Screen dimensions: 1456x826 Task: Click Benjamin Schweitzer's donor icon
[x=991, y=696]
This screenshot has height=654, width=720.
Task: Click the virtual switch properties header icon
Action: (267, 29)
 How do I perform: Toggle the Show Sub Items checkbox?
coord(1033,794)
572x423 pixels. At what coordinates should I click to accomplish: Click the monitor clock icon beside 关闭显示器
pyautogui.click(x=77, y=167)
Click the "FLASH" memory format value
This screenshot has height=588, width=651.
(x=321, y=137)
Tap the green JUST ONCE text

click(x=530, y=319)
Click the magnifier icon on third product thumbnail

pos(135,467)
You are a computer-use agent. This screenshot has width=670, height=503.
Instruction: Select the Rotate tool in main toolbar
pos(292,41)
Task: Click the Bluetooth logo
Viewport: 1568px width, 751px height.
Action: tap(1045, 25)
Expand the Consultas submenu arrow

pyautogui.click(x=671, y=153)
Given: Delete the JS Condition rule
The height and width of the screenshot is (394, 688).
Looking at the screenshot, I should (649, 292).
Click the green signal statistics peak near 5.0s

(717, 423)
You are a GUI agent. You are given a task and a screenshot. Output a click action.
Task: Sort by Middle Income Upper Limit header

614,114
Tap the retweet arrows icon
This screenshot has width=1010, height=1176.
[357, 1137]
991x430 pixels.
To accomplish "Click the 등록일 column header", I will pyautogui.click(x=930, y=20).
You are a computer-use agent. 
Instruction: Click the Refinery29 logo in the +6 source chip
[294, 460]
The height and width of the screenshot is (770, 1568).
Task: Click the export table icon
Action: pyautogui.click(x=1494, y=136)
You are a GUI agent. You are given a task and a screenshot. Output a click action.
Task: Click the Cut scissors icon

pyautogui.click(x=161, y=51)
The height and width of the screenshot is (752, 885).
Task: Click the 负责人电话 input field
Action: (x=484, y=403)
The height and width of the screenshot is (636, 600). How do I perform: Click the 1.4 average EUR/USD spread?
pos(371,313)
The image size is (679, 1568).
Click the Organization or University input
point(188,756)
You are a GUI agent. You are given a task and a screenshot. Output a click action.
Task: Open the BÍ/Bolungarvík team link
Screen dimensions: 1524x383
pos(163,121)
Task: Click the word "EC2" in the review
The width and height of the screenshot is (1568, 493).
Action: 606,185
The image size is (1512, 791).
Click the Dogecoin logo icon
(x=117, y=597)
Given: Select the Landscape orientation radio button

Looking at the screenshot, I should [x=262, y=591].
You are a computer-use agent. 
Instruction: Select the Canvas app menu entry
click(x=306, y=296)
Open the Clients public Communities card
━━━━━━━━━━━━━━━━
All lines above that contain the word "Open" are to be copied.

Task: Open the BÍ/Bolungarvík team link
Open the Clients public Communities card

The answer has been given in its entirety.